▶ [Articolo]:
1. La sessualità nella Bibbia ebraica
Se prendiamo in considerazione la Bibbia ebraica,certamente
è chiaro come la dimensione erotico-sessuale sia stata perfettamente
integrata nella sua Weltanschauung, del tutto libera da visioni
pessimistiche e negative del sesso e della corporeità, mentre non
trova posto in essa alcuna forma di sessuofobia, grazie ad un'antropologia
profondamente ancorata alla dottrina della creazione compiuta da Dio, in
cui tutto è "molto buono". "Nell'ebraismo il rapporto sessuale è
considerato generalmente come il segno del vincolo che assicura l'unione
di due persone per tutta la vita nel reciproco sostegno, nel piacere, nella
procreazione e nell'educazione dei figli. Non c'è nell'ebraismo
l'ossessionante concetto che i rapporti sessuali siano, in qualche modo, peccaminosi.
Il corpo umano non è stato né divinizzato né rinnegato.(...)
Il fatto che la pratica del sesso sia accompagnata da intenso piacere è,
per il credente, un'ulteriore prova della bontà di Dio"
1
.Nel giudaismo del periodo post-esilico soltanto le correnti apocalittiche
elaborano la dottrina del peccato originale in una conseguente visione
di una natura umana decaduta e in potere del male; ma le altre linee del
pensiero giudaico non condividevano tali visioni negative e pessimistiche
dell'esistenza umana, che è invece vista dipanarsi in un rapporto
dialettico tra osservanza e non osservanza dei precetti nel quale si gioca
la fedeltà all'alleanza con Dio. Nei testi della letteratura profetica
e nel Cantico dei cantici , la dimensione erotica diviene uno degli
ambiti privilegiati dell'esperienza umana scelti al fine di illustrare
alcune dimensioni fondamentali del rapporto stesso fra Dio e Israele. Scrive
a questo proposito Moshe Idel: "Si tratta evidentemente di una parte del
mito nazionale che trasfigura la nazione nella sua interezza
in un'entità che intrattiene una relazione sessuale con l'altra
entità, la divinità. Questa relazione mitica ha poco a che
vedere con una mistica" 2
.Una dimensione percepita e vissuta in una luce di insospettata positività,
in un atteggiamento naturale e disinibito che, anzi, vede nella dimensione
erotica e sessuale uno degli aspetti della vita umana più adatti
ad esprimere qualcosa della realtà divina. Se è fuor di dubbio
che l'esegesi ebraica tradizionale del Cantico è stata -
come anche quella cristiana - di carattere allegorico, ciò nulla
toglie alla valorizzazione dell'esperienza erotica e sessuale dei due amanti
protagonisti del poema, con la descrizione della bellezza del corpo della
donna, esaltato anche nei suoi particolari: "L'erotismo di cui è
permeato il Cantico dei Cantici, è considerato dalla Bibbia normale
e degno della massima considerazione in quanto è alla base di varie
forme di corteggiamento finalizzato al matrimonio. Nella
Bibbia sono presenti frequenti esempi di erotismo per così dire
'teologico'. I Profeti si servono spesso di immagini erotiche per descrivere
il rapporto tra Dio e Israele"

▶ [Consegna 1]:
Secondo l'articolo, nell'ebraismo il rapporto sessuale è segno del vincolo che unisce due persone per tutta la vita. In quali ambiti si realizza questa unione? Elencali tutti.
▶ [Consegna 2]:
Prosegui l'articolo sulla sessualità nella Bibbia ebraica, ripartendo subito dopo l'ultima frase riportata.

▶ [Estratto dati]:
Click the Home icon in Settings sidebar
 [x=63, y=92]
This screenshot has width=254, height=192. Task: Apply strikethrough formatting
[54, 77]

▶ [Risposta attesa 1]:
- nel reciproco sostegno
- nel piacere
- nella procreazione
- nell'educazione dei figli

▶ [Risposta attesa 2]:
3
.Nella Bibbia ebraica o, con le debite distinzioni, nell'Antico Testamento
non esiste alcuna concezione pessimistica della sessualità o della
corporeità. La prima è certamente considerata come intrinsecamente
funzionale ad un valore percepito come fondamentale dal giudaismo: la procreazione
di figli per perpetuare il popolo. In questo senso alcuni episodi mostrano,
oltre a una concezione della sessualità assolutamente disinibita
e senza tabù, anche un atteggiamento che non si pone particolari
problemi etici su rapporti sessuali atipici e perfino proibiti, il cui
risultato positivo è una procreazione ritenuta importante. Si pensi
all'episodio delle figlie di Lot che, non avendo marito, ubriacano il padre
e si uniscono con lui per suscitare una discendenza(
Gen19,30-38) o a quello dell'astuzia di Tamar che per avere una discendenza,
essendole morto il marito e rifiutandosi il cognato Onan di fecondarla
spargendo il suo seme per terra, si traveste da prostituta e concepisce
dal suocero Giuda (Gen38,13-18). Il Qohelet,
col suo cinico realismo sulla vanità del tutto, ha espressioni durissime
sulla donna: "Trovo che amara più della morte è la donna,
la quale è tutta lacci" (Qoh7,26):
così afferma mentre dice di non aver trovato una sola donna
(perfetta? cfr. Prov. 31,10)fra tutte.
Forse il predicatore - che verosimilmente quì pensa più alla
straniera o alla prostituta che alla donna in generale - comincia a preconizzare
quel nuovo atteggiamento di misoginia che investirà non molto tempo
più tardi come una vera ventata culturale il vicino oriente antico,
sfiorando anche il giudaismo. L'affermazione testé citata sembra
in perfetto contrasto con quella del Cantico che definisce"l'amore
('ahavah)
forte come la morte, tenace come gli inferi è la gelosia
(qin'ah)
... le grandi acque non possono spegnere l'amore,una fiamma del Signore
" (Ct 8,6-7):la forza travolgente e positiva
dell'amore del Cantico, paragonabile per la sua dirompente energia
solo all'ineluttabilitàdella morte,è divenuta in Qohelet
la seduzione dei lacci della donna,definita più amara della morte.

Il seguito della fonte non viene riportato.